With the rise of digitalization and Big Data, the need to manage large volumes of data has grown steadily in recent years. The problem is that human operators are still very much involved in these data processing processes. However, when it comes to describing a product or service, everyone has a different way of conceiving things, which creates great heterogeneity. And that's where the problem lies, it becomes very difficult to perform analyses via computer models if the data that feeds them is of poor quality.
Let's take an example: an insurance company receives an average of several hundred invoices from garages every day. However, the same intervention can be described in a very different way depending on the expert in charge of it: if some write "replacement of a rear bumper", others speak rather of "installation of a rear shield". It is therefore impossible to automate the processing of all these invoices to speed up reimbursements or avoid fraud since a computer is unable to understand that it is the same operation.
There are three ways to solve this problem:
- By treating the problem at the source and by imposing a unique reference of services to all the garages in the world and hoping that they will respect it.

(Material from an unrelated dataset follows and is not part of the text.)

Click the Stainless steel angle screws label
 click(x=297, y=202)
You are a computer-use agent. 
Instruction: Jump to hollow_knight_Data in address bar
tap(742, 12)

This solution is obviously not at all realistic.
- By asking people to modify by hand all these invoices to match identical services. But on the one hand they would have to know about repairs, and on the other hand they would spend far too much time on this given the huge volume of invoices issued every day.
- By addressing the problem downstream with a technology that standardizes all descriptions of the same product or service.
At YZR, we have chosen the 3rd option.
We offer an artificial intelligence tool (a SaaS for Software as a Service) that allows us to standardize entire catalogs of data almost automatically in a very short period of time.
In reality, the accuracy of the algorithm we developed is not 100% but rather around 90%. This means that there is still 10% of the data that the machine cannot process. This is why we have also developed a platform specifically for business experts to fill these gaps.
The strength of our solution is that :
- The time saving is huge for these people who see their workload divided by 10.
- It applies to any sector in which ungoverned textual data is processed: in retail, in the pharmaceutical industry, in the automotive industry, ... We are in fact tackling a problem that concerns all industries.
- It even works for data written in different languages. For example, one of our customers is a European used car dealer who collects cars from all over Europe with vehicle descriptions in Spanish, Italian, English or German. He was able to use our tool to improve his sales through an optimized marketplace.
YZR was created in 2018 by Sébastien Garcin, former Chief Data Officer at L'Oréal, and Jean-Philippe Poisson, former strategy consultant. Throughout their careers, they were frequently confronted with these data heterogeneity issues. For example, at L'Oréal, sales data comes from very different sources, resulting in very different descriptions for the same product ("D M Q L N" for "make-up remover" in particular). Despite their research, they never managed to find a solution that precisely met this need. That's how the company was born.
Following a fundraising of 2 million euros in January 2021, YZR employs 6 months later more than twenty people to continue the development of the tool.